DJ: How are analytics being used?

Scepanovic: Analytics provide invaluable insights into asking price points, potential market movement and general market trends, across the sectors.

DJ: How reliable is the data? Does this vary in different regions or for different property types?

Scepanovic: In New York City, publicly available data is relatively accurate and to a degree – reliable. Interpreting data, on the other hand, depends on the goals set ahead of any individual report. Many different brokerages put out market reports, oftentimes contradictory to one another, and with different parameters and elements being examined. Co-operative units, for example, given the nature of this real estate asset, are sometimes more difficult to accurately track.

DJ: What technology does Ideal Properties Group use?

Scepanovic: We have a proprietary system that includes a variety of lines of interest – from a built-in CRM, to property database, to training and webinar applications, online apartment application systems, document signing platforms, to a series of robust follow-up and analytic systems.

DJ: How about property hunters, what technology are they tending to use?

Scepanovic: Property hunters use a variety of portals into the city’s listing inventory – from national listing aggregation systems, to small area-specific blogs. Naturally, any resource with reliable data, good photos or videos, and accurate availability information, tends to become a trusted go-to destination.

DJ: Are newer technologies coming more from start-ups rather than established firms?

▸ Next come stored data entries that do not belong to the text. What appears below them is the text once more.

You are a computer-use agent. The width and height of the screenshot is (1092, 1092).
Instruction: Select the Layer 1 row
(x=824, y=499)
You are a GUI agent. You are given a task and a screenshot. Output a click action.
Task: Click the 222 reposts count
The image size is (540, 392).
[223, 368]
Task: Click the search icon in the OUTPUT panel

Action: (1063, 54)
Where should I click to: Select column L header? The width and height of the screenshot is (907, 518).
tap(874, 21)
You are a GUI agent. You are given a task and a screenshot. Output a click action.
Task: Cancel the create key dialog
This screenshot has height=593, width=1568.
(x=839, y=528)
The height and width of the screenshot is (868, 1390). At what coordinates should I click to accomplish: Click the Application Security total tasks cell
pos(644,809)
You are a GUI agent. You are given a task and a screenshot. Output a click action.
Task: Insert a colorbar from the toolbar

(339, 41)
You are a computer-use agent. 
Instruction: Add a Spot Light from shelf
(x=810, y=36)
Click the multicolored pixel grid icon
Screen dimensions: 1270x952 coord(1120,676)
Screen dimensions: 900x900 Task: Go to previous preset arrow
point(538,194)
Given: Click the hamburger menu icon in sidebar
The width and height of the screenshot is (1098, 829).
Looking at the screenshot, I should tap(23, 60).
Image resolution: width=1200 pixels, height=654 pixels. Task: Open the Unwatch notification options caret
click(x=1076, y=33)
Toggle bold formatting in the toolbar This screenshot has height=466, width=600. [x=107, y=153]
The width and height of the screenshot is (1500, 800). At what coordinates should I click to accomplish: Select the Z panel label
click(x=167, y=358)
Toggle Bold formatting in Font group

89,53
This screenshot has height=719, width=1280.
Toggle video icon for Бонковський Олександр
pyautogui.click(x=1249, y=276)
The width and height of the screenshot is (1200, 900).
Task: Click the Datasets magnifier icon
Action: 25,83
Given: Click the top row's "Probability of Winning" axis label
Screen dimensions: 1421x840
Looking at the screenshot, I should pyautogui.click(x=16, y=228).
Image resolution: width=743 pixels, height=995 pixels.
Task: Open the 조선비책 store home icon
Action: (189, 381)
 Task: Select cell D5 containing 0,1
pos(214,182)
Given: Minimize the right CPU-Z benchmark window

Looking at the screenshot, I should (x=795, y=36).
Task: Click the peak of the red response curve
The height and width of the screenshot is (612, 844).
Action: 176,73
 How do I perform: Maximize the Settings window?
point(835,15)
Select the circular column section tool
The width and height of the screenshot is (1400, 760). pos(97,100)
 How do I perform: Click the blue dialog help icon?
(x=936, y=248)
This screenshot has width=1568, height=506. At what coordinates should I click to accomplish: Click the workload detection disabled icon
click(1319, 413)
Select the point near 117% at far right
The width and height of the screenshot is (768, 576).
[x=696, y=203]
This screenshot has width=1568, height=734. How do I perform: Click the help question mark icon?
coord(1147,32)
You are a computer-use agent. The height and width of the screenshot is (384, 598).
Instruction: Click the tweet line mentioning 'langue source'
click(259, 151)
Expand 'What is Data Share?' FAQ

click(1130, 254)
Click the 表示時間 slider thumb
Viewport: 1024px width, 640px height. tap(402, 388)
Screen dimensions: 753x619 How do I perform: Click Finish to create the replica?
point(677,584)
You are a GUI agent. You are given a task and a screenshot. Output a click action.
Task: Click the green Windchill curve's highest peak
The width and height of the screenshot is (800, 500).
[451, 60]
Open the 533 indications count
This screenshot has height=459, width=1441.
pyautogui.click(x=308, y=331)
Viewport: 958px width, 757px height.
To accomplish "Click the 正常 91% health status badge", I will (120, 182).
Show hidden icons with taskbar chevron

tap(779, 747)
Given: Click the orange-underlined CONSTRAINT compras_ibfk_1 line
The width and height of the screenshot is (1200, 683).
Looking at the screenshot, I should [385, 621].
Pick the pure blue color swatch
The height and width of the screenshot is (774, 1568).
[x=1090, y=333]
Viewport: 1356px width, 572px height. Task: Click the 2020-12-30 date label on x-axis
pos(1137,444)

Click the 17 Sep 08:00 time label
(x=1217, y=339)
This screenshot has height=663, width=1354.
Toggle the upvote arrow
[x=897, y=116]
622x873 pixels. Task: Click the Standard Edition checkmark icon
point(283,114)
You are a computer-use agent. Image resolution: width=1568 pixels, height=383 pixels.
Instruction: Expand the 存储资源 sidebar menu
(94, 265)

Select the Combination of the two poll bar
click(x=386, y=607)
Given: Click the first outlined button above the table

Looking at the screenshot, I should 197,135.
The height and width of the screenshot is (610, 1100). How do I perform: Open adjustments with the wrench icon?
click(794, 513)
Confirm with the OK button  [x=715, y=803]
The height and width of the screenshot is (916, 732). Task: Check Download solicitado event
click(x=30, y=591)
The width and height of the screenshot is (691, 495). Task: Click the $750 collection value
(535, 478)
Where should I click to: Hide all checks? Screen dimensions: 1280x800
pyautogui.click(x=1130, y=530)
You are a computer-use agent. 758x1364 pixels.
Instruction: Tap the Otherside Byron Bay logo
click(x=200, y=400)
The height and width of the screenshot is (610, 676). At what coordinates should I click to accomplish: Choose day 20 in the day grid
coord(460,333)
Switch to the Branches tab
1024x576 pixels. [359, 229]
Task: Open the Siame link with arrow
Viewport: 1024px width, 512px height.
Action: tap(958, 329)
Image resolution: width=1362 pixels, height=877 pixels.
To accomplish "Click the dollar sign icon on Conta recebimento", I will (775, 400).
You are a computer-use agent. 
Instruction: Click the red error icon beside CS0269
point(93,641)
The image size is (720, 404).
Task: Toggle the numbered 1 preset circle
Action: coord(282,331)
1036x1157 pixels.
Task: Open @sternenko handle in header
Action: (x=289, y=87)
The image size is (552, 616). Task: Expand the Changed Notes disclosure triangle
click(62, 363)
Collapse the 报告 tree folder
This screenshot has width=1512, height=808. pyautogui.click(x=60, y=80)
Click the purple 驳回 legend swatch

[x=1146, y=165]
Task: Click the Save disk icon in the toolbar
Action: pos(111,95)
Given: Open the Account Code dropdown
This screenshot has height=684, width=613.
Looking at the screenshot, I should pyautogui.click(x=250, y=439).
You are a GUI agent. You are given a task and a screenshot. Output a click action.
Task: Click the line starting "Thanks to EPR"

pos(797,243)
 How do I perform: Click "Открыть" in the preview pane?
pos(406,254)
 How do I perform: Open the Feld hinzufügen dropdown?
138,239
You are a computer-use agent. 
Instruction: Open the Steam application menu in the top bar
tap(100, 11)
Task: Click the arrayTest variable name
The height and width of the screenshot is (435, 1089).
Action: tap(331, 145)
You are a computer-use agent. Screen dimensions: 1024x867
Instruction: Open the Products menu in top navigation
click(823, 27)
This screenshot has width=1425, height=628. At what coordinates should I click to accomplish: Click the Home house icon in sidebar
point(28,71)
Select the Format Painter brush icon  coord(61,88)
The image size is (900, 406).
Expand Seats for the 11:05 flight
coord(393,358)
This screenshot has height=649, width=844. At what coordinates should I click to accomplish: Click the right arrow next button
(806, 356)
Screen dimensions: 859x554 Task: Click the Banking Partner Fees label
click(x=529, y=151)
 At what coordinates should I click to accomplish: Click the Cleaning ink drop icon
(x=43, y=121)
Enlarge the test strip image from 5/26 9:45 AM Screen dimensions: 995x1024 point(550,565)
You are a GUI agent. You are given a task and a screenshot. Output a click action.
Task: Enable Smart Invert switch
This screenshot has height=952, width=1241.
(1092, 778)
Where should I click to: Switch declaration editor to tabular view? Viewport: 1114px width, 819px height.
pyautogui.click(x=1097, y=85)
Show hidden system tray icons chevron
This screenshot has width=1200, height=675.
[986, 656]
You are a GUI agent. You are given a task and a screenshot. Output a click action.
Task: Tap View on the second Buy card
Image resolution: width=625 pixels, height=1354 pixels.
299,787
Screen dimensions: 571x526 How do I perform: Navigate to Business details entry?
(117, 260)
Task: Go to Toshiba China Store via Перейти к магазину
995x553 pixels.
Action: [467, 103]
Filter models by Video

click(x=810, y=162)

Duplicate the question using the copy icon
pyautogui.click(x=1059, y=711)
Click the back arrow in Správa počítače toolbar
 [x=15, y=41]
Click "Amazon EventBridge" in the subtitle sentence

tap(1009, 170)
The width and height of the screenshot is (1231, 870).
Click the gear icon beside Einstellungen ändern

Scepanovic: That depends on the respective company’s commitment to change and technological innovation. Some older behemoths in the industry move slower, but can make up for the lack of agility and immediacy – with a wider pool of funds available for tech R&D. Start-ups are not the ultimate answer either, often plagued with the need to create value quickly, without much capital backing up the efforts.

DJ: How is real estate set to change over the next three to five years?

Scepanovic: Just like most industries and service fields, ours is prone to disruption. I believe that early adopters, and those most committed to fluidity, change and tech innovation (i.e. those making investments into thinking up the tomorrow, rather than simply operating in the today) – will be around to write (or be mentioned by) the real estate history chapters in 2023 and beyond.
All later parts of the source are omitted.